I’m assuming it must be a crisis, anyway, since one of our main public universities — in a state that is hundreds of billions behind on pension funding, hasn’t passed a budget in over two years, and has put half of the NFP social service agencies out of business — is devoting resources to it and running the program at no charge.

They’re applying some of their expertise from other areas of child behavior. One example, for instance, was how to avoid your kid having a tantrum in the store because you won’t buy them Skittles. So the solution offered by the expert is to give them one Skittle per minute while shopping.

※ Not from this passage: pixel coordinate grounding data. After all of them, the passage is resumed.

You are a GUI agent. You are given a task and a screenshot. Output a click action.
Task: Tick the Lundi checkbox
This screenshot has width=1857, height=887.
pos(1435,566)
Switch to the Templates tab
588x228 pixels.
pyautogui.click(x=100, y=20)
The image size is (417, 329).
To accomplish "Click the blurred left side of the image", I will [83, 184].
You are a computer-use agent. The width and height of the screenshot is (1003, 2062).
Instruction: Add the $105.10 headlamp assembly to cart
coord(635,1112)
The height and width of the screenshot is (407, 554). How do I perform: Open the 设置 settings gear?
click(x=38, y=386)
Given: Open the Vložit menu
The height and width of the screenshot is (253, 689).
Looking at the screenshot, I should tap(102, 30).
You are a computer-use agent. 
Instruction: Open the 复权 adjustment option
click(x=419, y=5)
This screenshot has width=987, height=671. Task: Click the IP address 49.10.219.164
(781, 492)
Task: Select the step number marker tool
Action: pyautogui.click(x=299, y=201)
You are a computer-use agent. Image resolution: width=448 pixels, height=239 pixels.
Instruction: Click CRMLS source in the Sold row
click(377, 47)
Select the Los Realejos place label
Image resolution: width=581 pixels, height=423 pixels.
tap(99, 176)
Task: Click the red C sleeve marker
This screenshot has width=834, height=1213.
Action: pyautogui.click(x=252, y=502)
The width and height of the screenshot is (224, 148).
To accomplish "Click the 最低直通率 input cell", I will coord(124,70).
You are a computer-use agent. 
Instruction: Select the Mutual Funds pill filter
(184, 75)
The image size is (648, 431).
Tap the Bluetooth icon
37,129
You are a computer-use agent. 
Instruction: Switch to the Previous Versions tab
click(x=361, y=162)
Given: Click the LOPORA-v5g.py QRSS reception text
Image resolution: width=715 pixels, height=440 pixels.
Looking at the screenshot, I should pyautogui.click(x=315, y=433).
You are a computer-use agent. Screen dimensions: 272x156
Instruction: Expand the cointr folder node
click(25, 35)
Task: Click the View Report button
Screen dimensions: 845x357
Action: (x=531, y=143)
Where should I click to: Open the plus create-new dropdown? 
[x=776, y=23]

Seriously. These are experts.

I’m accustomed to such credentialed idiocy (as are most Fat Heads, I believe), but another line regarding a predecessor program being used as a template for the picky eater solution had me howling out loud:

“Earlier this spring, Hirst rolled out an intensive, one-day potty training program that incorporates a mix of evidence-based procedures. “

Yep, there it is kids. Pre-adolescent turd disposal has joined the elite ranks of all things evidence-based. So if any of you still thought “evidence-based” had any real meaning, that swishing sound you hear is the last shred of any of the term’s rhetorical value swirling around the bowl.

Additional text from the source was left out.